As a technical consultancy we don’t manufacture products. Instead our products are the reports we send to clients on completion of a project. You might think ISO 9001 certification is not quite as critical for us as it is to a company making physical products.  However, as I will explain here, it’s just as important.

Establishing a Quality Management System

Figure 1. Our QMS is known as the Innoval Business Management System

Very shortly after the creation of Innoval in 2003 we decided to establish a Quality Management System (QMS). We designed the scheme to reflect the way we already worked. However, we also made it compliant with the requirements of ISO 9001 certification. We call our system the IBMs, or Innoval Business Management system.

Back in 2003 everyone at Innoval used to work at Alcan’s excellent research centre in Banbury. Therefore, we were already familiar with the ‘formal report writing followed by review and approval’ way of working.  Making the transition to a formalized ISO 9001 system really wasn’t such a big step.

The single greatest aid in the whole process was the creation and ongoing development of an electronic database system. We’re able to access this via our company Intranet.  Our in-house expertise for software creation has been a really crucial feature in our development.  Now we have a massive library of records for everything we have done for all our clients.


Since the start, LRQA has audited us. We find the approximate 9-monthly audit cycle (certificate renewal every 3 years) an appropriate frequency. Furthermore, we feel that their external view and opinions are both well-balanced and useful.

How we use ISO 9001 certification

We use ISO 9001 certification to control the processes we use to make our products. In our case, that’s our reports. I suppose that is where the biggest misconception about quality management systems arises.  A QMS is not specifically about putting a ‘badge’ on a product.  In fact, this is not permitted.  9001 is about the system that produces the product; how is it managed and controlled? How is it reviewed and improved?

Figure 2. The PDCA cycle of continuous improvement

At Innoval we apply the oft-mentioned ‘Plan-Do-Check-Act’ time and time again to help make the system (the way we do things) more robust.

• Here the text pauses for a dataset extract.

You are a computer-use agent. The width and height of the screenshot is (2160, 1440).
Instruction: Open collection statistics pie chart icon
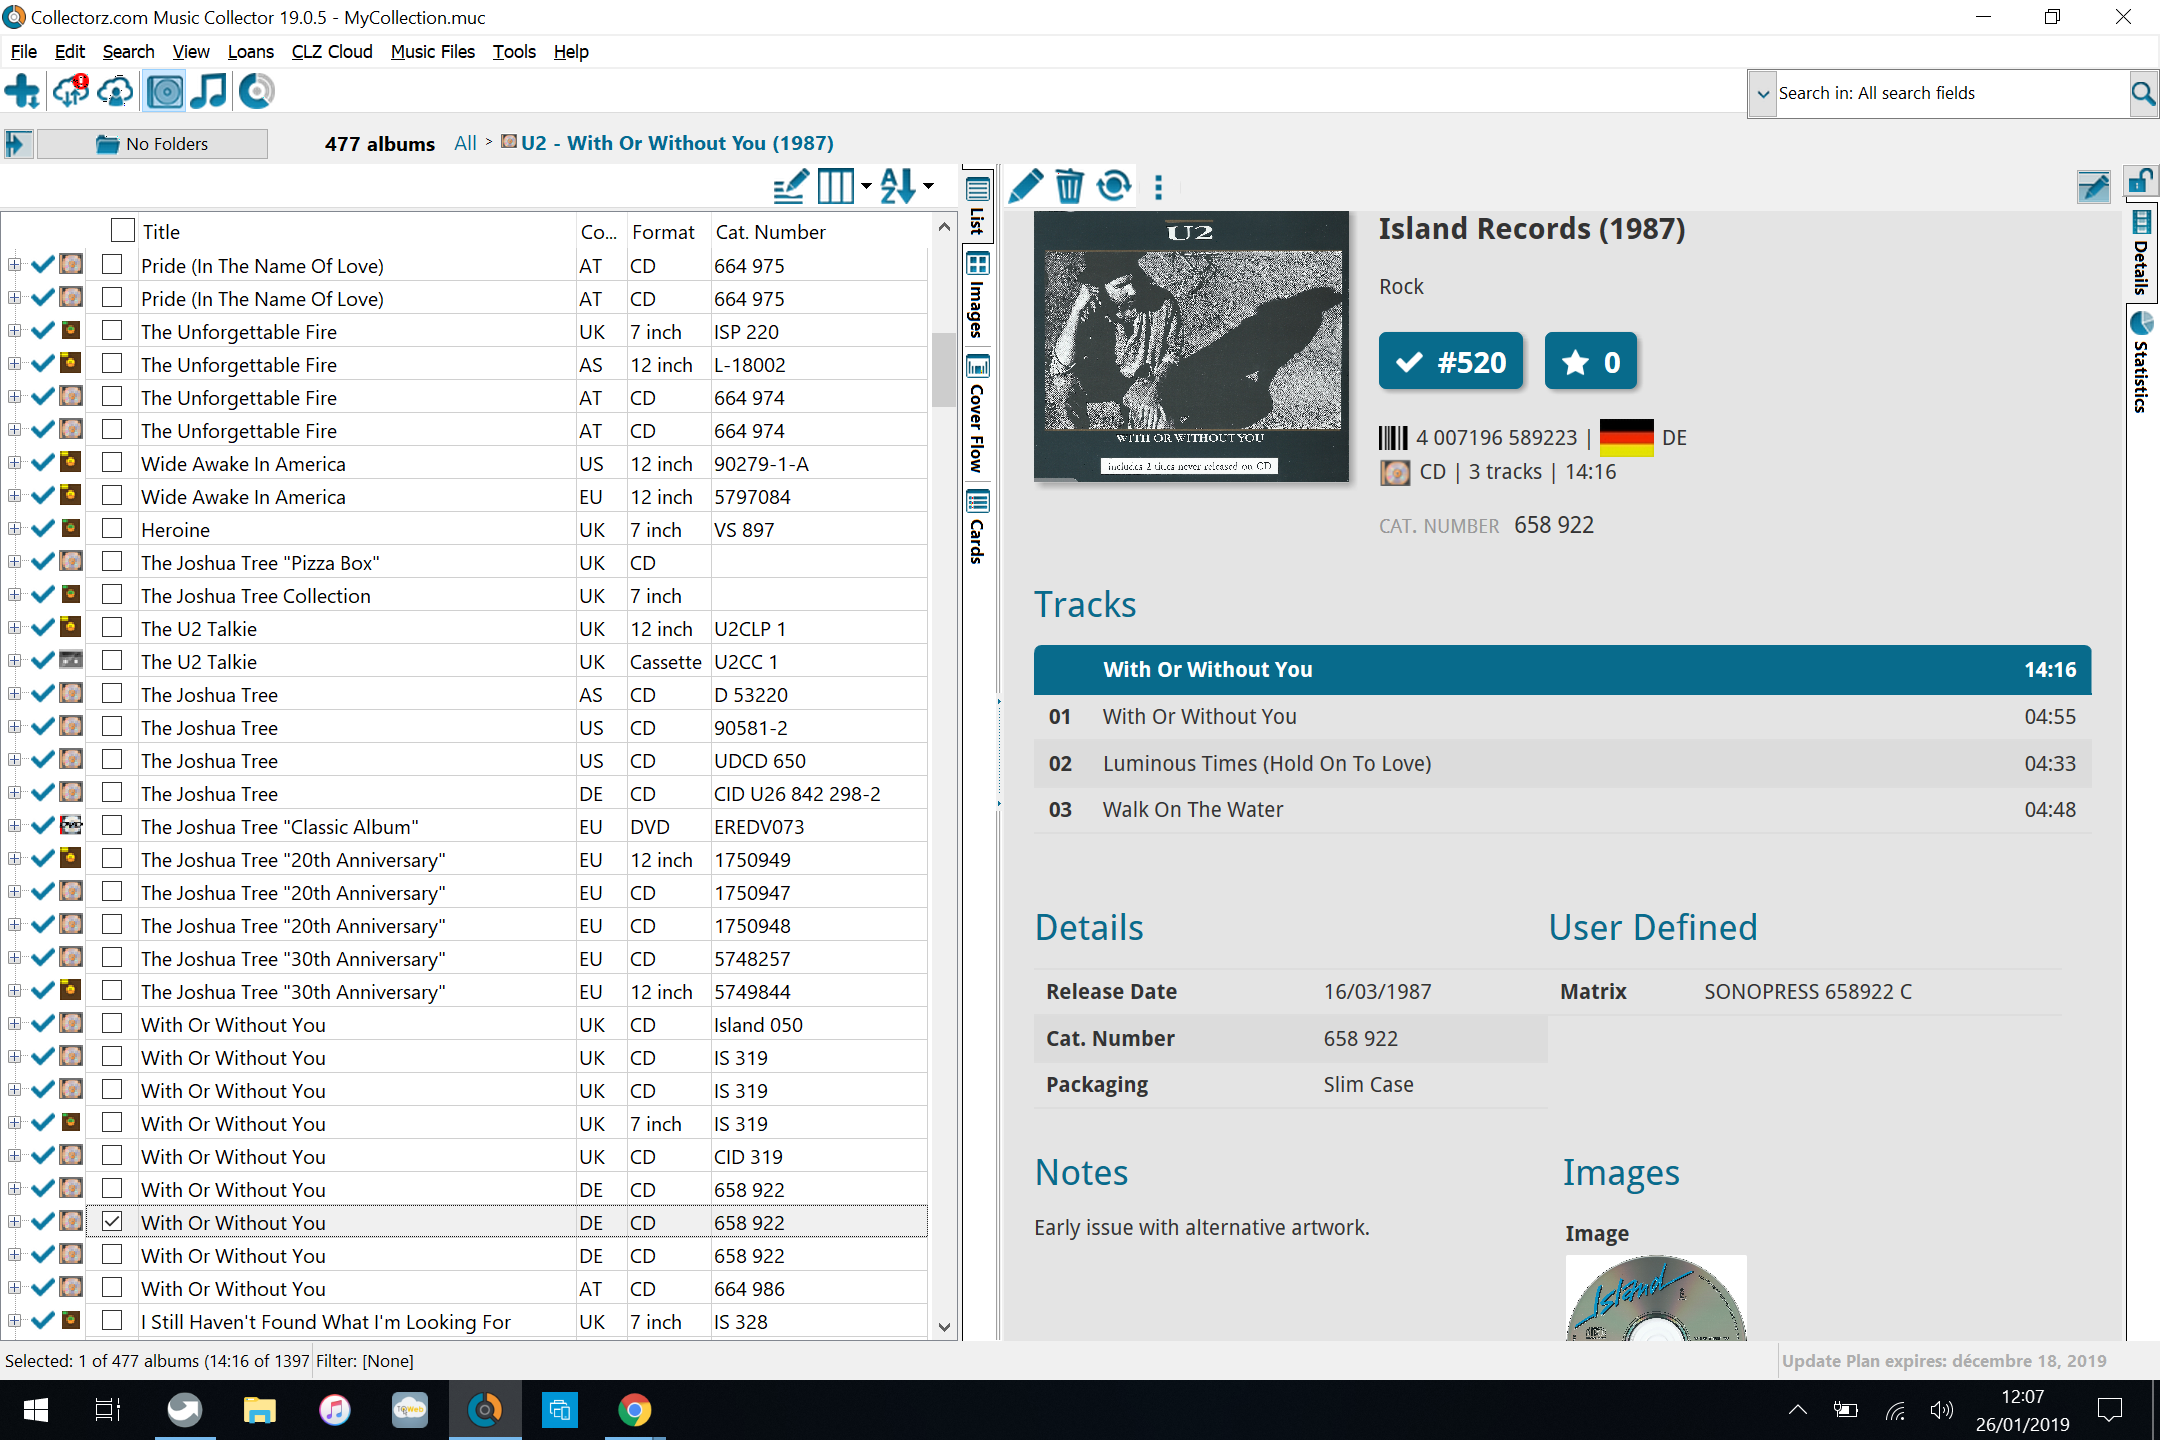pyautogui.click(x=256, y=91)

Every product we create, which in our case is a report of some type and format, goes through the same ‘life cycle’ process. This culminates with a final review and approval, by someone other than the author, before we send it to the client.

How does ISO 9001 certification benefit our clients?

Quite simply, ISO 9001 certification means that at least one other pair of eyes, in addition to the qualified and highly-skilled person doing the writing (and most probably, performing the associated work) will critically review every report issued by Innoval. This ensures a degree of normalisation with the content and style, for example, by using our corporate documentation. It also means that the client’s report benefits from the broader knowledge and experience within Innoval.

What’s next?

ISO 9001:2015 is now the standard.  We are currently certified to the 2008 version of the standard.  The new version, in common with a great number of ISO standards, incorporates an element of risk assessment to drive the continual improvement of the system.  Companies must be able to identify risks to the business and put control measures in place.

There is a grace period of 3 years to convert to the new ISO 9001 certification standard.  Exactly how we achieve this is a work in progress at the moment.  Thankfully, our good friends at LRQA continue to provide us with useful guidance and support.  A later blog post will let you know how we’ve fared!

Is ISO 9001 certification worth the effort?

To our clients?  Without a doubt.  Every product is of a high standard and fully traceable.  Furthermore, we have a record of everything we do (and have done) for every client. This is available for future reference if required.

For Innoval?  Yes again.  The rigour of a periodic external audit causes us to keep our systems up-to-date and maintain the levels of performance that might otherwise gradually become comfortable and degrade over time.  The challenge to continually improve and to be able to demonstrate this works for us.